:: PROBLEM TO WORK ON ::
In the entries that follow, how many lines contain "pixels"? Please reply with only the number.

Stored records
★ ★ ★ ★ ★

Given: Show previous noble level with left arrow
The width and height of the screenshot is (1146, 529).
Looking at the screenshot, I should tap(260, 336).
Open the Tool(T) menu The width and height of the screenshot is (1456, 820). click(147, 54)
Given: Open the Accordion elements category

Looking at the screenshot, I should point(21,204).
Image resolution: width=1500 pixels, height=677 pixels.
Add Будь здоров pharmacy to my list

★ ★ ★ ★ ★

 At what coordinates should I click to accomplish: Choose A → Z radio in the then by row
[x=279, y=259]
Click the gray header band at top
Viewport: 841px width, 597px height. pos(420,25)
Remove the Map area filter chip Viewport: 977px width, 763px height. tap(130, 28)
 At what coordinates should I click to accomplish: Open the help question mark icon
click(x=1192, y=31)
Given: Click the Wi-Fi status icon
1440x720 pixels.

★ ★ ★ ★ ★

:: OUTPUT FOR THIS EXERCISE ::
2